N.B. You probably need to restart your IDE for this to take effect.

Licensing and Usage Limits

  • OpenAI's GPT models are licensed under OpenAI’s terms of service.
  • The API has rate limits (Requests per Minute, Tokens per Minute, Tokens per Day), and you are responsible for managing your usage within these limits. These limits can be configured in the config.ini file under the relevant model section.
  • OpenAI charges for API usage, and you should review their pricing to understand the costs involved.

2. psutil (System and Process Utilities)

The psutil library is used in this project to monitor system performance and memory usage, especially when running multiple tasks or interacting with AI models that require heavy computation.

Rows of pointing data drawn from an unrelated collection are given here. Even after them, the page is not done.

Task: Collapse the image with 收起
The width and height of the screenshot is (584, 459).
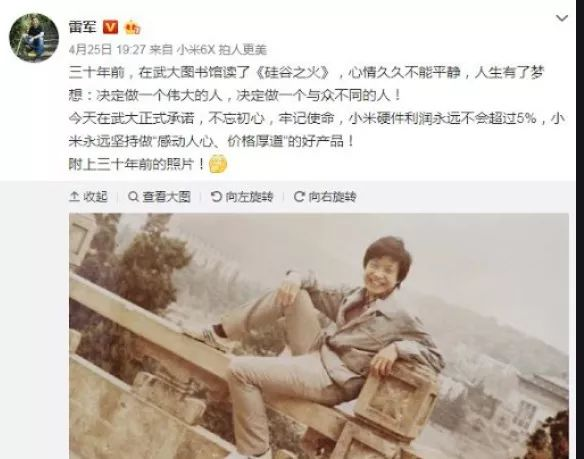Action: pyautogui.click(x=89, y=196)
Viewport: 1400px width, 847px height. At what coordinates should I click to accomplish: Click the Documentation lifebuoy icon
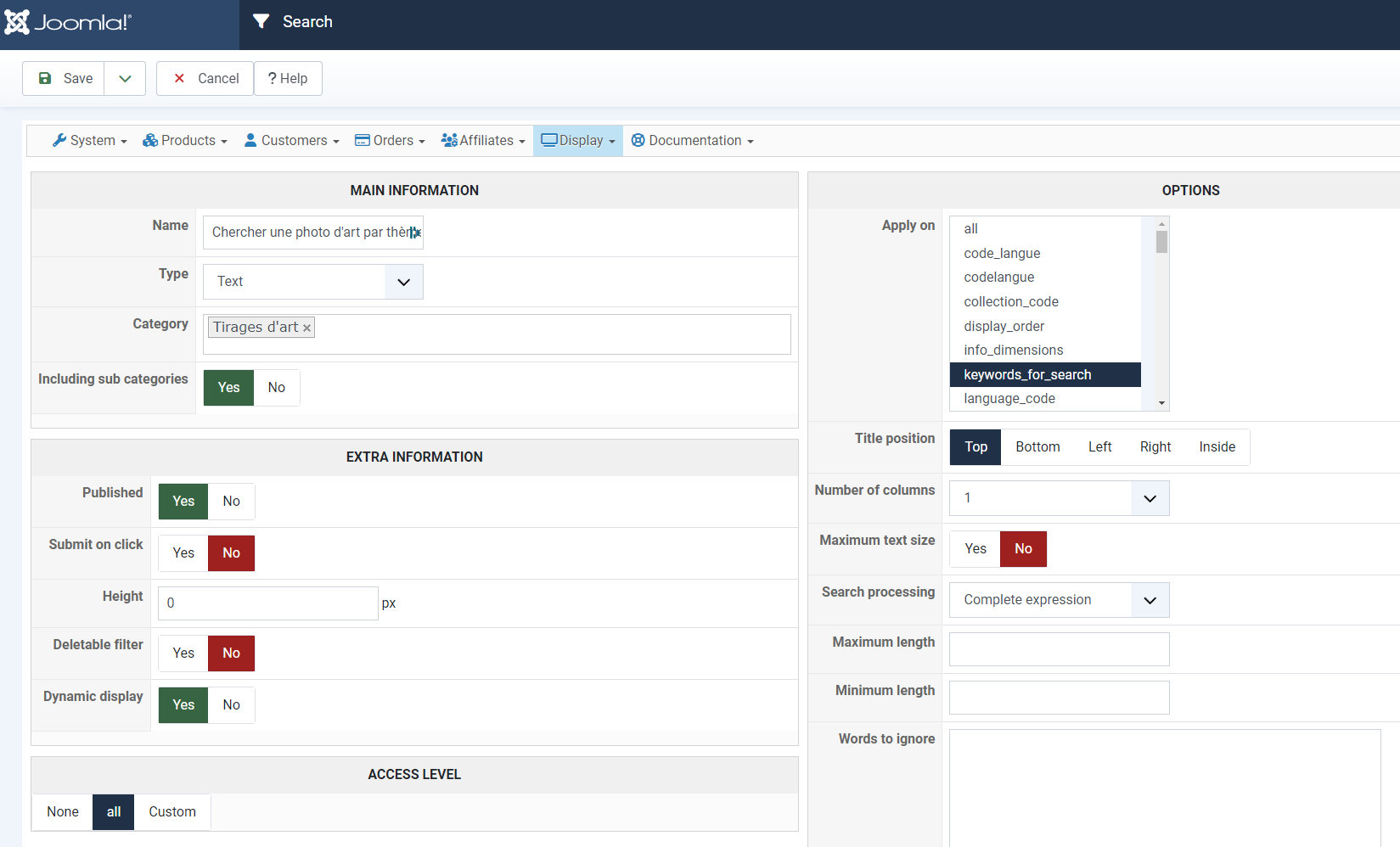[x=638, y=140]
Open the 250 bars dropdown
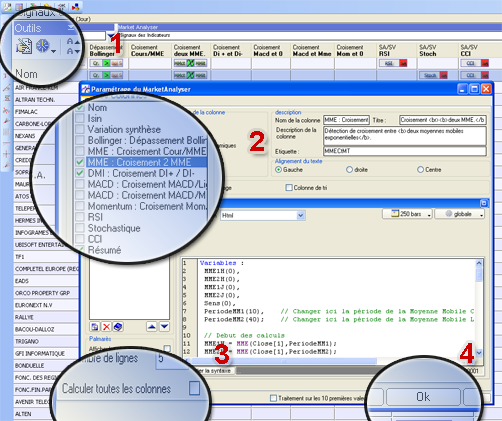The width and height of the screenshot is (502, 421). pyautogui.click(x=407, y=214)
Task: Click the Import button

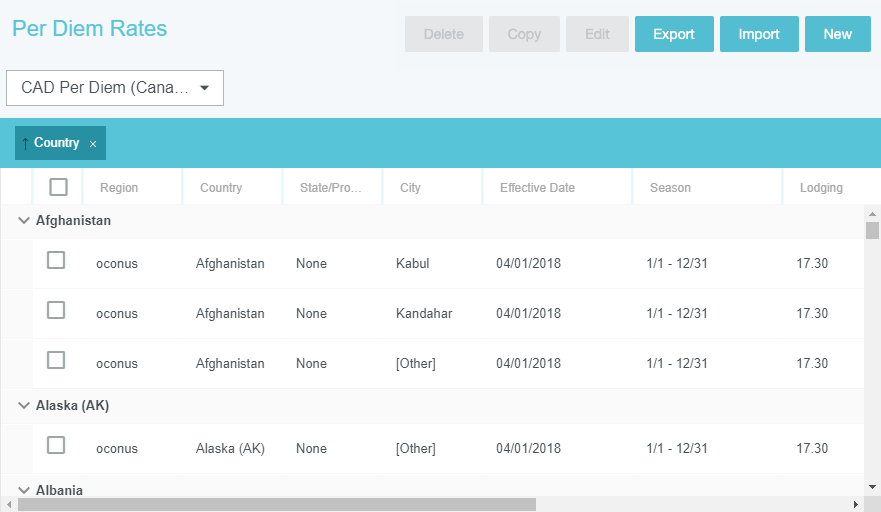Action: click(759, 34)
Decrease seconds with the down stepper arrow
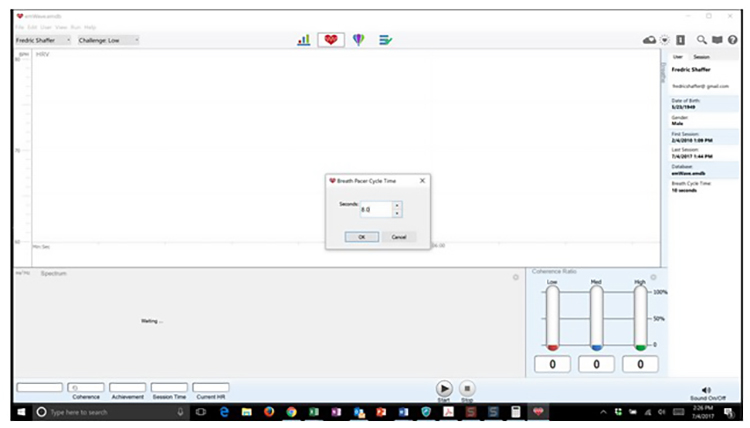The width and height of the screenshot is (750, 428). pyautogui.click(x=397, y=213)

Features of psutil used in this project:

  • Memory Monitoring: The app uses psutil to track system memory usage and trigger warnings if memory exceeds a certain threshold.
  • Process Monitoring: The library is also used to monitor and manage concurrent API requests in a multithreaded environment.

Installation:

psutil is automatically installed with this project as a dependency, but you can manually install it using:

pip install psutil

Documentation and License:


3. config_utilities (Configuration Management)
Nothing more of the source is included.